[Your instructions]
Render the stretch of the listing from the line containing "Select the Rect" through the line containing "will click(298, 141)." as a Markdown table. Use the columns Row and Line, and omit any blank lines.

(Recorded data)

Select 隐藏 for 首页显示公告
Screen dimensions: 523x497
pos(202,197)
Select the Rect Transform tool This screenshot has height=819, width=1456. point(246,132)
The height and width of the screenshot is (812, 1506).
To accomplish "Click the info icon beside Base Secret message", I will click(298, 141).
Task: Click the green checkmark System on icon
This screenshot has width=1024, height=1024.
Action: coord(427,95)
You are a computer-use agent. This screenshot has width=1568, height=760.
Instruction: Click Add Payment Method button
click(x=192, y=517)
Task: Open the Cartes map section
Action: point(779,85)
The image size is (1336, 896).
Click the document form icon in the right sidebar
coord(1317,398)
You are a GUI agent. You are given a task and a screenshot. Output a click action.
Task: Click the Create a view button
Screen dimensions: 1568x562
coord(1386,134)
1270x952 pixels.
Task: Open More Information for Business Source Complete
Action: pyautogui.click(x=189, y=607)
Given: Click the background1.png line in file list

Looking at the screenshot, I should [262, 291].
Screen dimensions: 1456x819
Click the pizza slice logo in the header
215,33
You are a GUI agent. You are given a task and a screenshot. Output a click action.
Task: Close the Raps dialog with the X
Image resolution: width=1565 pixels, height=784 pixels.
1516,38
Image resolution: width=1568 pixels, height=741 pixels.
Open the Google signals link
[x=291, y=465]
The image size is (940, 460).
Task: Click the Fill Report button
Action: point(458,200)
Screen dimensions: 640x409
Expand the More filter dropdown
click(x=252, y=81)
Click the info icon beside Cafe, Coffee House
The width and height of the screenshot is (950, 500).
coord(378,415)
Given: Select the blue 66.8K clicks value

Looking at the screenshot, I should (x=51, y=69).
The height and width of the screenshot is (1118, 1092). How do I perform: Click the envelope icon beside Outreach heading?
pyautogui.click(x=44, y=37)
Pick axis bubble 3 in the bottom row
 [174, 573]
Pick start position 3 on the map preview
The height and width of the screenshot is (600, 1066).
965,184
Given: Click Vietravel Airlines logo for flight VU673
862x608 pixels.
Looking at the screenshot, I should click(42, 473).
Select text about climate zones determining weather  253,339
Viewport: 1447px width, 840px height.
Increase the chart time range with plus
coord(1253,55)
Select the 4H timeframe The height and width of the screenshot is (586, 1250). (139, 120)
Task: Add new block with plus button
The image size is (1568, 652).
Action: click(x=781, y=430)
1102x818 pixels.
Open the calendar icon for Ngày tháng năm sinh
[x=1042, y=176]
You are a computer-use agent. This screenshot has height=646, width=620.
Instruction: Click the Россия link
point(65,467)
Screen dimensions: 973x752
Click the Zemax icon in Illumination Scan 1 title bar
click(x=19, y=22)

[Output below]
| Row | Line |
|---|---|
| 1 | Select the Rect Transform tool This screenshot has height=819, width=1456. point(246,132) |
| 2 | The height and width of the screenshot is (812, 1506). |
| 3 | To accomplish "Click the info icon beside Base Secret message", I will click(298, 141). |